In a wide bottomed pan, lightly heat up 4 tablespoon oil, and add in whole garam spices (1 bay leaf, 1 inch cinnamon stick, 7 cloves, 7 black peppercorns), and lightly roast for 1-2 minutes, till they start giving off a slight fragrance.
Then add in 2 tablespoon chopped garlic & 1 tablespoon chopped ginger, and roast for 1-2 minutes, till they start getting light reddish in color.
Now add 2 cups of chopped onions, 1 teaspoon of salt to brown the onions faster, and 2 chopped green chillies. Saute till the onions turn light golden brown. This might take about 10 minutes in a wide pan.
When the onions are done, add in the masalas - (1 tablespoon garam masala powder, 1 tablespoon coriander powder, 1 teaspoon cumin powder, 1 teaspoon black pepper powder, 1 teaspoon chilli powder).

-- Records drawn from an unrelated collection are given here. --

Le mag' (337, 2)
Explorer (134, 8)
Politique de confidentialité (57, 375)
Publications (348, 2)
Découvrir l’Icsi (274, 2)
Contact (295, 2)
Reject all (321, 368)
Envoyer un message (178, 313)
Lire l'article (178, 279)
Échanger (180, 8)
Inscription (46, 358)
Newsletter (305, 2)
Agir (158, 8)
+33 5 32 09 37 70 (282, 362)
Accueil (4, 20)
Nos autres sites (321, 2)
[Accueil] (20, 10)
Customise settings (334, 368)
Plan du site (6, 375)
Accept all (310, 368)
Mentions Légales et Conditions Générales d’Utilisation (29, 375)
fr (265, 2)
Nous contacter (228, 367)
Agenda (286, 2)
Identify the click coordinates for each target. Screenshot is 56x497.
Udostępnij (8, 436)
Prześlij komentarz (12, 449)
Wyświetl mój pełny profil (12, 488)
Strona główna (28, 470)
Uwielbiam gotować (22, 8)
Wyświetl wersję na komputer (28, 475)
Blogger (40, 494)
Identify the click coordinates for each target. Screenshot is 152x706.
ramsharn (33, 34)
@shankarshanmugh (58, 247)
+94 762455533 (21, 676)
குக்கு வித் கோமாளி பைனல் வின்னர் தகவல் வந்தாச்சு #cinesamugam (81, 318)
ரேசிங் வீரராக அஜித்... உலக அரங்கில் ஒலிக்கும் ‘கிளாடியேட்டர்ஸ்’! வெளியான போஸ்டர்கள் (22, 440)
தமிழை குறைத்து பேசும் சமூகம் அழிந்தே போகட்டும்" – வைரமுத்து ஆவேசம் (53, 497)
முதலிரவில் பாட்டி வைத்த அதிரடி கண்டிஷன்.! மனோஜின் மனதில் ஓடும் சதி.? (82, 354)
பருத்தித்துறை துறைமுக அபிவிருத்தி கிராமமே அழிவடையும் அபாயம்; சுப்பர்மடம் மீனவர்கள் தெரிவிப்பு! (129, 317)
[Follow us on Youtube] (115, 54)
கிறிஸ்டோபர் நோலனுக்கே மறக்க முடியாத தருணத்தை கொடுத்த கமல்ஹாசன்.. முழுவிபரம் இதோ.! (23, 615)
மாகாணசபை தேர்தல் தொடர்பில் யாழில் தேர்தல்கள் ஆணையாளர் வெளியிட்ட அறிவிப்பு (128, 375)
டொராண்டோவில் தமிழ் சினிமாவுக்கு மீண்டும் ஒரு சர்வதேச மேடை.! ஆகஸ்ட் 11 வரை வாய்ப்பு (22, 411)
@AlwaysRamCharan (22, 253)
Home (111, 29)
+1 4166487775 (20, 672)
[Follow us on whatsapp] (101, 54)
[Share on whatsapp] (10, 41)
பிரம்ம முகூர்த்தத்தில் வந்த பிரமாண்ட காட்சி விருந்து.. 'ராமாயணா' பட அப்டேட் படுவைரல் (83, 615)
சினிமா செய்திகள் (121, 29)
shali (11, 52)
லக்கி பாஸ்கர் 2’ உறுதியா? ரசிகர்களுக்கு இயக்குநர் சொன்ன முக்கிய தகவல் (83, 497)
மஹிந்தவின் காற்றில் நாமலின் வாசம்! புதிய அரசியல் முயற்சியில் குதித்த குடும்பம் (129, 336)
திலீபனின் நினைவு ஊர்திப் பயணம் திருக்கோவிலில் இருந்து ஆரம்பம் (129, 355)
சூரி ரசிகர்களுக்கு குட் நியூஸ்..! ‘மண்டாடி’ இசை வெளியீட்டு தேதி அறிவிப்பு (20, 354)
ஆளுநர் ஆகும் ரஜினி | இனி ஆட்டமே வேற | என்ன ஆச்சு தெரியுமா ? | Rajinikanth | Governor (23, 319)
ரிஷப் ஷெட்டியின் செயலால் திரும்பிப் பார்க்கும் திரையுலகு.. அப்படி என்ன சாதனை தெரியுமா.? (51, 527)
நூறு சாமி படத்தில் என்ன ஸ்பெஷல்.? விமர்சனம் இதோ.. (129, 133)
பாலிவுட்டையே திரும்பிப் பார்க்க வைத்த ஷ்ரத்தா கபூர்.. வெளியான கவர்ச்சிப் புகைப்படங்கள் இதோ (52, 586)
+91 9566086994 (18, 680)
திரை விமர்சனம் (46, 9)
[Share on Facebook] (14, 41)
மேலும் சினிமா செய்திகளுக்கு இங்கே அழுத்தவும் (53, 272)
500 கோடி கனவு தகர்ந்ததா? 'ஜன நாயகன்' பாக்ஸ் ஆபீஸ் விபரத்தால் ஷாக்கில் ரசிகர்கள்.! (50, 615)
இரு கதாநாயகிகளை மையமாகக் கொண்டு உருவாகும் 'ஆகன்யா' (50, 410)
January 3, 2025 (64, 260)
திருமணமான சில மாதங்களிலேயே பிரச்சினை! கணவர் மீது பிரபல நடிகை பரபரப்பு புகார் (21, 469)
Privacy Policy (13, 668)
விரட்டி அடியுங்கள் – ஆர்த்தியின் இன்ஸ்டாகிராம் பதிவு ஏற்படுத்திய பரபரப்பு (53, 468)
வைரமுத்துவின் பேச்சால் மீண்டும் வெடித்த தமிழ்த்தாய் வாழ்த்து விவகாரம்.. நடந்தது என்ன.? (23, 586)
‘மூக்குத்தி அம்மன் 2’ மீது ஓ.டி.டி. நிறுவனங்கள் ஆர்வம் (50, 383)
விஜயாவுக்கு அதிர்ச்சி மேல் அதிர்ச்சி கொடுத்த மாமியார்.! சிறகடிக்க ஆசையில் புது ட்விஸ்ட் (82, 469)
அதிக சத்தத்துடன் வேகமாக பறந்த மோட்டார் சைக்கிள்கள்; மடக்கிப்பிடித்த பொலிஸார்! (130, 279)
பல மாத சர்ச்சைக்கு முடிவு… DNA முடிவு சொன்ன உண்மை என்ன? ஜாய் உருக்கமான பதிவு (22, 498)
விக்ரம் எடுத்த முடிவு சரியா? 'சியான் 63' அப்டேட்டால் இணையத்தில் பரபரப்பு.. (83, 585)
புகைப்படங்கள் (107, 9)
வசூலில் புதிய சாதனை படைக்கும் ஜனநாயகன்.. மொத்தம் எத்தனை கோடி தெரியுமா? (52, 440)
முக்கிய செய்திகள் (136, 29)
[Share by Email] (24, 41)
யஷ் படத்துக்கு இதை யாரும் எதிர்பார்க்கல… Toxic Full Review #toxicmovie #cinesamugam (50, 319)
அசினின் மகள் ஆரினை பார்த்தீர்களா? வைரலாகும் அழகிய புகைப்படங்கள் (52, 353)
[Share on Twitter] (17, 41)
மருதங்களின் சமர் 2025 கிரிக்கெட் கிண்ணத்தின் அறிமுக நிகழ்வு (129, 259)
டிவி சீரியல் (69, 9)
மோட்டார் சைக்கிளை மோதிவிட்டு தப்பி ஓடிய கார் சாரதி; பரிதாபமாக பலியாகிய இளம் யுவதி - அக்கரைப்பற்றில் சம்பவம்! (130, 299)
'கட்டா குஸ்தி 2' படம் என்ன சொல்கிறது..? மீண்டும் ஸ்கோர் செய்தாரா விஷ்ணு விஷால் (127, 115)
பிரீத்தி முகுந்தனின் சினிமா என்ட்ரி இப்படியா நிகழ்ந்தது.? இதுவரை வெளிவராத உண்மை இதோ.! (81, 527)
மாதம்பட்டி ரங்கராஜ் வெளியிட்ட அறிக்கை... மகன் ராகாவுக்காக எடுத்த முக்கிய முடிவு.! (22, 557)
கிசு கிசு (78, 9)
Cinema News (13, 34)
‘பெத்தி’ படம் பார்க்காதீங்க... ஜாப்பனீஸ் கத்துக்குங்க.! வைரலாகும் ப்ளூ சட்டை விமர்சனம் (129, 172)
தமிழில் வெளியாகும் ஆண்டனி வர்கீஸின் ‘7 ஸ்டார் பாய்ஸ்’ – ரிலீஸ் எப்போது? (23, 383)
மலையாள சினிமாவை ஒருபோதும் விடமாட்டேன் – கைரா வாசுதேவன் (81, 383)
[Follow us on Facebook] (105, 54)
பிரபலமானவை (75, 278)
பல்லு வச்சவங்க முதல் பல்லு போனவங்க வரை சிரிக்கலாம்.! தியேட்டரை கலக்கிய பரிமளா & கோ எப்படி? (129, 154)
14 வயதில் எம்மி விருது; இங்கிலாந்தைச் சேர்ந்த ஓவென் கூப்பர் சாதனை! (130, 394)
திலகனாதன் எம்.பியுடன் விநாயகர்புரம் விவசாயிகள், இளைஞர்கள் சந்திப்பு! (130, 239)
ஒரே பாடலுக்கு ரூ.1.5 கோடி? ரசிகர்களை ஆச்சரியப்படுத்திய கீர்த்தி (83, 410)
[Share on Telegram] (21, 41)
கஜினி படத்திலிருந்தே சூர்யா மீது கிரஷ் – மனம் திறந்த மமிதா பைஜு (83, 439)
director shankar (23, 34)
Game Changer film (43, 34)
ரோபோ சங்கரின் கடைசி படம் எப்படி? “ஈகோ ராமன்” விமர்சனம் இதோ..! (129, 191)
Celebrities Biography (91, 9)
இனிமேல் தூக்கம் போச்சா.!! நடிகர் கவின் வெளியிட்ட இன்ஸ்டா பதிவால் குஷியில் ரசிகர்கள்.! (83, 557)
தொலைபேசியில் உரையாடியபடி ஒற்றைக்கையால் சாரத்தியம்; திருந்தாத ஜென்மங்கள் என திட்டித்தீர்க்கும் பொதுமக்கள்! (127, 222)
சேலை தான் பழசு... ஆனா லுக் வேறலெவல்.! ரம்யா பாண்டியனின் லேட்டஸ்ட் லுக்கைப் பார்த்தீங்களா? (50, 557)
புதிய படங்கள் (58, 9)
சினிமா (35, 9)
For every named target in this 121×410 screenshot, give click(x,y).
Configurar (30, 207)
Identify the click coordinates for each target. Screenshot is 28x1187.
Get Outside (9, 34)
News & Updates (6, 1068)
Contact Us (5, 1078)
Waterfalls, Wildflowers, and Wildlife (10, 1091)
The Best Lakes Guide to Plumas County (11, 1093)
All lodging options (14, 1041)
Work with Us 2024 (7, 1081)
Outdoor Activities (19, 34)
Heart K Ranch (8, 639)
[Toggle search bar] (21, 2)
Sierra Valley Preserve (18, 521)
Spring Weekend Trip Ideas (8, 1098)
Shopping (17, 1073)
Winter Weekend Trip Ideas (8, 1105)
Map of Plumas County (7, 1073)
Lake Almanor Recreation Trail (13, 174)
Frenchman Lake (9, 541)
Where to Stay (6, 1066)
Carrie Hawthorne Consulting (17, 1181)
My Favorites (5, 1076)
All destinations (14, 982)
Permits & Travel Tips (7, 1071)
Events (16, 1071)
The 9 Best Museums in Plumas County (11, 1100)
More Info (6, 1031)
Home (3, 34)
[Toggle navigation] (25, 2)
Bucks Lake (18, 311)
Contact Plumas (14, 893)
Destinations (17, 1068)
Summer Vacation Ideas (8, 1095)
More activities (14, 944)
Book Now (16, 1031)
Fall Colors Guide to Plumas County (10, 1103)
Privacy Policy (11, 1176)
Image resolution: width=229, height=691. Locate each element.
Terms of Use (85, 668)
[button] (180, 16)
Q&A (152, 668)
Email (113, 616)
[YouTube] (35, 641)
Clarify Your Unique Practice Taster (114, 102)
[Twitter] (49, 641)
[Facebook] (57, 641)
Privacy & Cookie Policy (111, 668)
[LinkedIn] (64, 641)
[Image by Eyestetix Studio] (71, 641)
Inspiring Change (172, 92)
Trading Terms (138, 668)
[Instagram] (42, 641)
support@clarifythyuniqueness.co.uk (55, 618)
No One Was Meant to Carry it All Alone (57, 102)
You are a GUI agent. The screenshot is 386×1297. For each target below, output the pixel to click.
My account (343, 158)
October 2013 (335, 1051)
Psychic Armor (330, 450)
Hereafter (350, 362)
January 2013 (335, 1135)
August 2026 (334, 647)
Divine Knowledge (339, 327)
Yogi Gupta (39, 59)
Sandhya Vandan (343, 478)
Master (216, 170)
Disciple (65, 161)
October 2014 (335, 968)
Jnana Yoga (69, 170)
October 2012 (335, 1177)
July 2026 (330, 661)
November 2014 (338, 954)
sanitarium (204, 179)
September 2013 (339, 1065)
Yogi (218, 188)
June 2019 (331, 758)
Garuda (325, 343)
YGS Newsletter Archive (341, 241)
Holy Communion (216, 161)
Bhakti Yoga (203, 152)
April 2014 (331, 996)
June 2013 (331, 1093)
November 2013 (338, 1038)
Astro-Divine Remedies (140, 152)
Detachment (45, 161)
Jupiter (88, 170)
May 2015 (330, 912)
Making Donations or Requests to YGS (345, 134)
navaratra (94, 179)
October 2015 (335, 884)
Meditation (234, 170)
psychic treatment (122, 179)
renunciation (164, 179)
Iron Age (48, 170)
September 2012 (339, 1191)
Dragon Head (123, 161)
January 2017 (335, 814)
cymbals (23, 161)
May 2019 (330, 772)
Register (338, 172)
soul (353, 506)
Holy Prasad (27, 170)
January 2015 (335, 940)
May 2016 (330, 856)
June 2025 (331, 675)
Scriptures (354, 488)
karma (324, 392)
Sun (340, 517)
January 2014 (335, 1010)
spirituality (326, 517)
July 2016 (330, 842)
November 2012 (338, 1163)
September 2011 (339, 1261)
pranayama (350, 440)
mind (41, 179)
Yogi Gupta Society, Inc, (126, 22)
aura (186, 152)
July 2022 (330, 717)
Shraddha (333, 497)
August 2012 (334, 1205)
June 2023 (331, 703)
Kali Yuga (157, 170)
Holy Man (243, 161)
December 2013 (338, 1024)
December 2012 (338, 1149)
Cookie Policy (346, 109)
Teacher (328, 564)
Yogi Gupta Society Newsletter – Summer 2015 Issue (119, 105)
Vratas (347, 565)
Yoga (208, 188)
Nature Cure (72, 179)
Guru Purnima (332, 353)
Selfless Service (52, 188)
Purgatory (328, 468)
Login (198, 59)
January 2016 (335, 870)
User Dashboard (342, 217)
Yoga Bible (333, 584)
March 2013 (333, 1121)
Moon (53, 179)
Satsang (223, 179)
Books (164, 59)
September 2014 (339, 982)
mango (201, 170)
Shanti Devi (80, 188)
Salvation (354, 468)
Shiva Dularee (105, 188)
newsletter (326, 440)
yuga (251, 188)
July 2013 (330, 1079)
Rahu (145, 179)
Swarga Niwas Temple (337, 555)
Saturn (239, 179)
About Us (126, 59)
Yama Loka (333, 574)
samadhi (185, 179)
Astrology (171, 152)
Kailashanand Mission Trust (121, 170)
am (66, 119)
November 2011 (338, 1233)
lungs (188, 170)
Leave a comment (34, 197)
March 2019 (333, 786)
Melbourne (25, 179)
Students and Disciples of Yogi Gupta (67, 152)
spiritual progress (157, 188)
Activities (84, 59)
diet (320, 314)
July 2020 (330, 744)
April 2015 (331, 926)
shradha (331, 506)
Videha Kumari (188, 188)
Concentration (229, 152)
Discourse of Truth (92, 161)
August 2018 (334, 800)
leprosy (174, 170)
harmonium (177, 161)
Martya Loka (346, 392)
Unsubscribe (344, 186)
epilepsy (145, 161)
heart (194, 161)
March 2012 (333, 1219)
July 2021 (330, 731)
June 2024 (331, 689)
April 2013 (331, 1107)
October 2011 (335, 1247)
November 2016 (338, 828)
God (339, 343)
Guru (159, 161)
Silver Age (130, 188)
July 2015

Mix well, and saute for 1-2 minutes, till the masalas get lightly cooked. Here it's best to sprinkle a few spoons of water if required, to avoid the masalas from burning.
Now add in 2 pounds of chicken mince, along with ¼ cup yogurt, the rest of the salt (1 teaspoon), and mix well.
Cook covered for 20-25 minutes on medium flame, stirring intermittently, till the chicken is cooked through.
Garnish with ½ cup chopped coriander leaves, and serve hot with rotis, chapatis or pav.